----- Input data -----

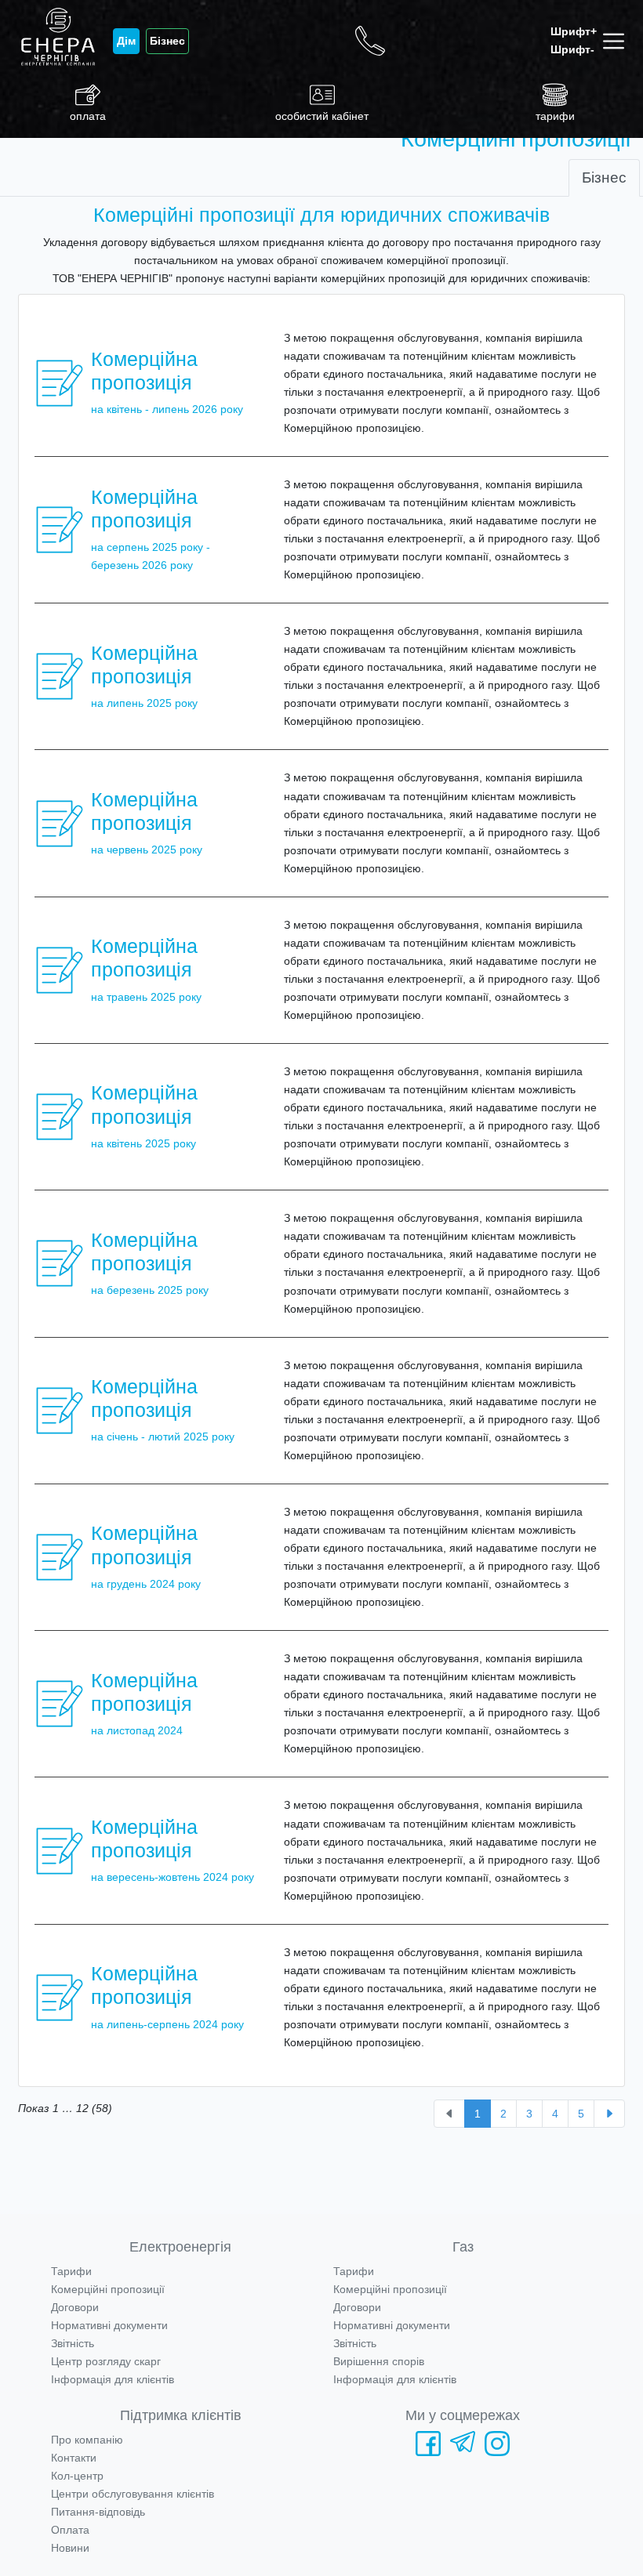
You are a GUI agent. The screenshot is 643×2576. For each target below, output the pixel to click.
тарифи (555, 116)
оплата (88, 116)
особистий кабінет (322, 116)
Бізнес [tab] (604, 177)
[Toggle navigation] (616, 41)
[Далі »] (609, 2114)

-----

*What to produce:*
Without any of the pictures, set the entries down again exactly as written.

*Response to this task:*
You are a GUI agent. The screenshot is 643×2576. For each target below, output the pixel to click.
тарифи (555, 116)
оплата (88, 116)
особистий кабінет (322, 116)
Бізнес [tab] (604, 177)
[Toggle navigation] (616, 41)
[Далі »] (609, 2114)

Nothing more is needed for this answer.